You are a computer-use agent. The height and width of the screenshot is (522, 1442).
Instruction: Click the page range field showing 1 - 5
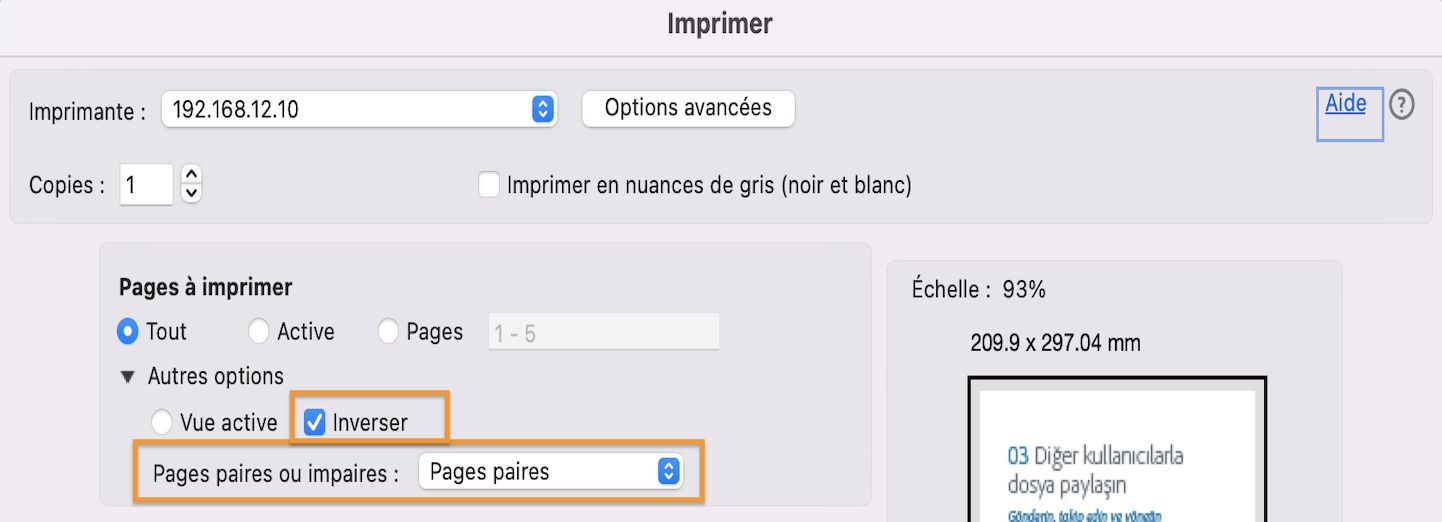click(603, 332)
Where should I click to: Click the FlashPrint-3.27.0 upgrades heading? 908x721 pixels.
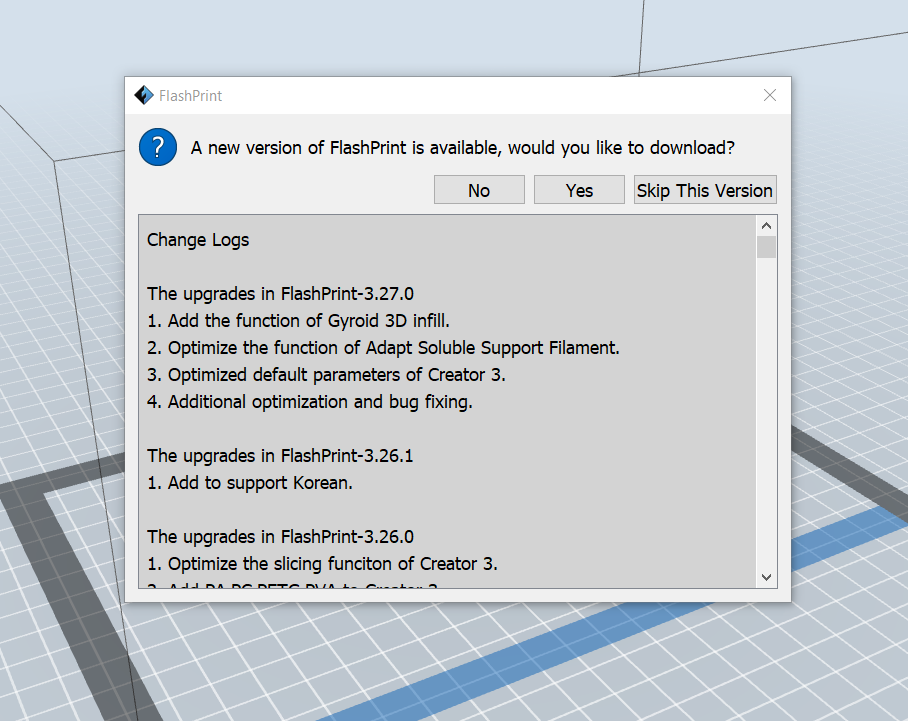[x=280, y=294]
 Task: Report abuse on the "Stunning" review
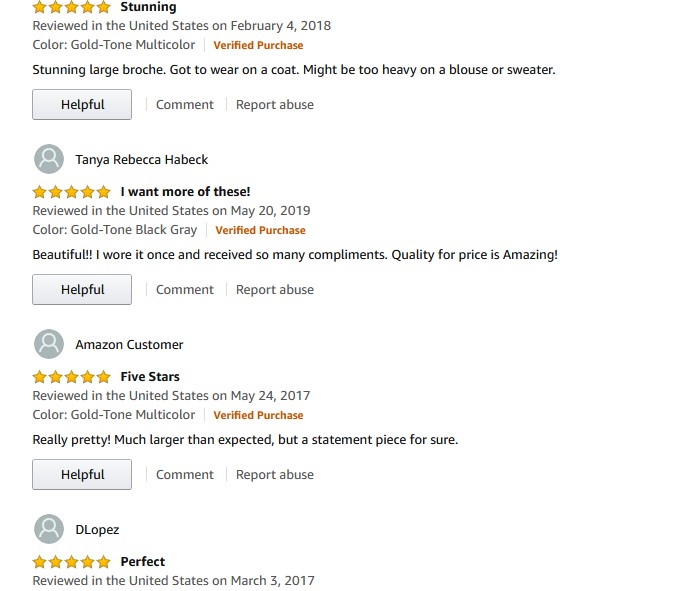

What you need to do: Please print exactly the lines running from the line with "Instruction: Click the" through the final line of the material, and nothing more. Keep pictures out.

Response to this task:
Instruction: Click the page range field showing 1 - 5
click(603, 332)
Where should I click to: Click the FlashPrint-3.27.0 upgrades heading? 908x721 pixels.
[x=280, y=294]
 Task: Report abuse on the "Stunning" review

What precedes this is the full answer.